Selasa, 12 Juni 2018

KARENA BUKAN NABI, MAKA TAN BERSAJAK




Judul                     : Tolong Beri Judul Sajakku, Sajak-Sajak Tan Pajar
Penulis                  : Tan Pajar
Penerbit                : LkiS Pustaka Sasta, 2018
ISBN                     : 978-602-6610-60-7

Hujan

Cobalah benar-benar kau rasakan
Sesekali biarkan ia menjilati tubuhmu tanpa jeda
Biarkan, dan rasakan

Jakarta, 19 Oktober 2017

Nikmati saja! Demikianlah makna yang tersirat dalam sajak karya Tan Pajar tersebut. Makna yang senada dengan yang dikatakan oleh Jimmy S Johansyah mengajak kita untuk mengapresiasi ketulusan dan keikhlasan seorang penulis.

DAFTAR CATATAN:

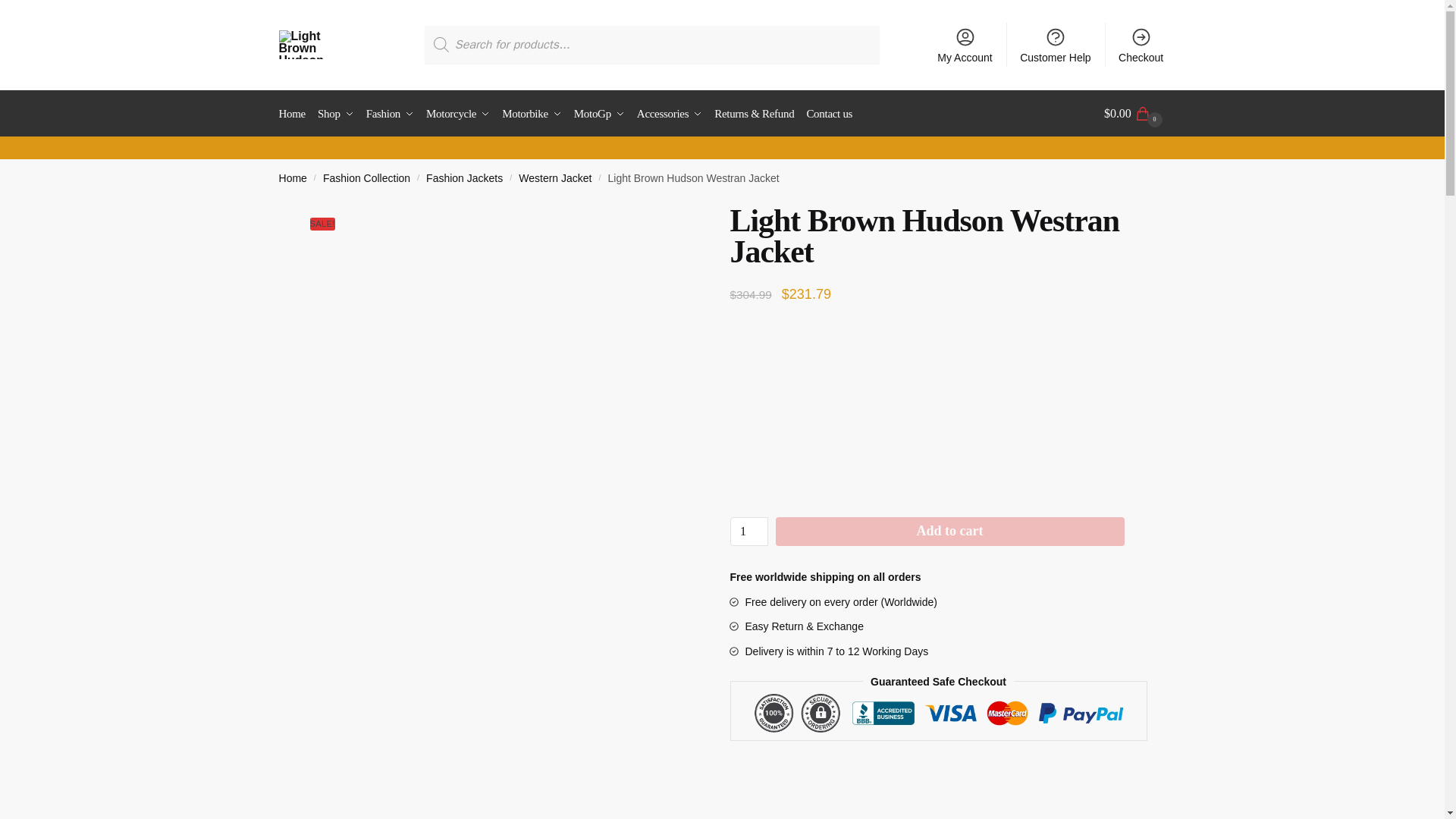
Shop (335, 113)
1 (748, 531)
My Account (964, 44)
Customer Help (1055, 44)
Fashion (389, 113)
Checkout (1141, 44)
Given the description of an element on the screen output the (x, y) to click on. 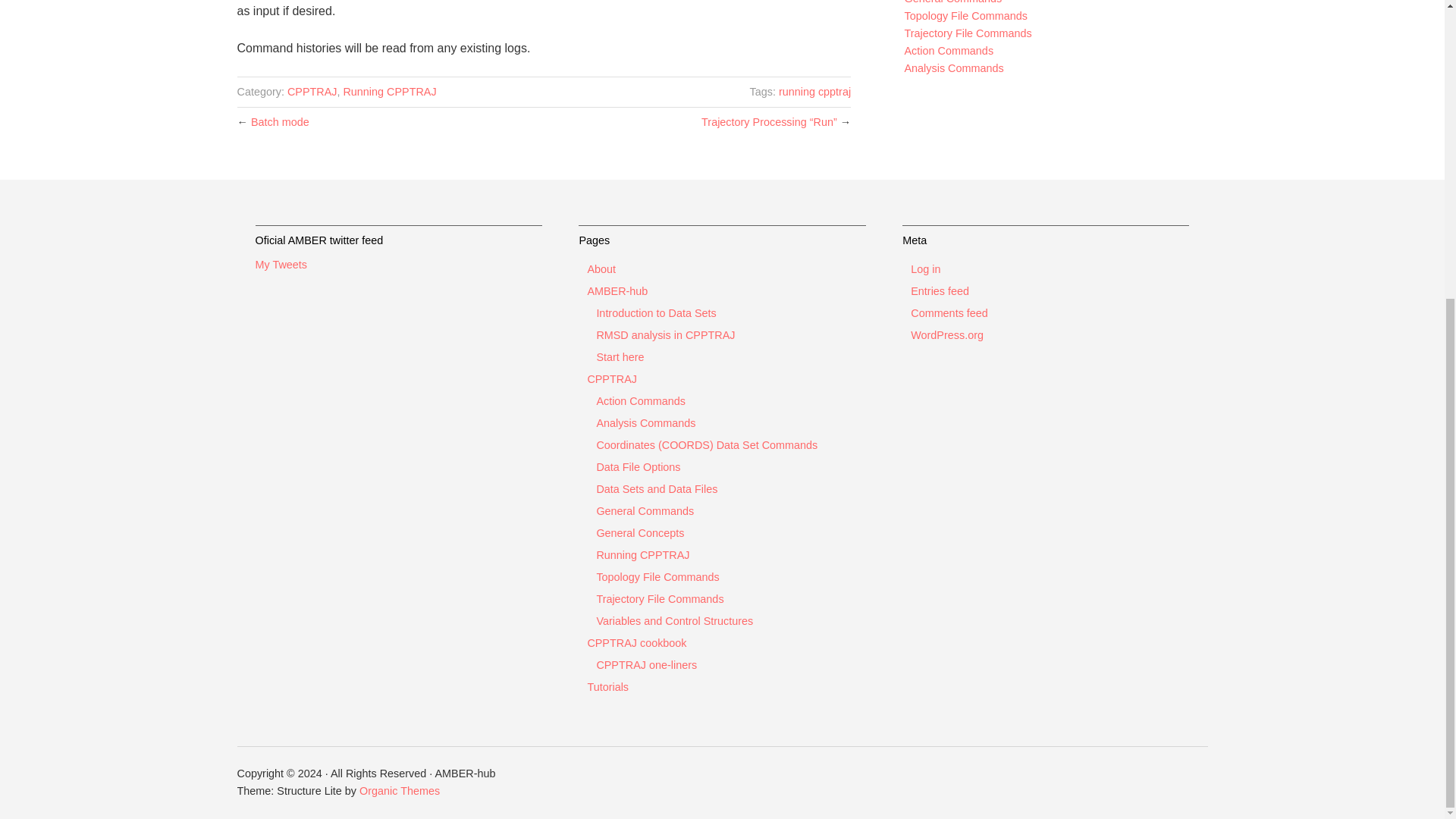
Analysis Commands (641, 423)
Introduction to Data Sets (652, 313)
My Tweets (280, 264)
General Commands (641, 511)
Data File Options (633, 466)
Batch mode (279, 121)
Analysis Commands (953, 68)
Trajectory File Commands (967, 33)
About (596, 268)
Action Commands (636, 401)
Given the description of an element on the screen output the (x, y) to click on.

==

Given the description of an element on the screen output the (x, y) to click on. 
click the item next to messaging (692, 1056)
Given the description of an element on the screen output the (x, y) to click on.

TUJUAN TUGAS: Sebutkan setiap keterangan bibliografis buku yang dicantumkan dalam cuplikan dokumen, lengkap dengan isinya. Catatan tersebut tidak diperlukan untuk mengerjakan tugas.

HASIL TUGAS:
- Judul: Tolong Beri Judul Sajakku, Sajak-Sajak Tan Pajar
- Penulis: Tan Pajar
- Penerbit: LkiS Pustaka Sasta, 2018
- ISBN: 978-602-6610-60-7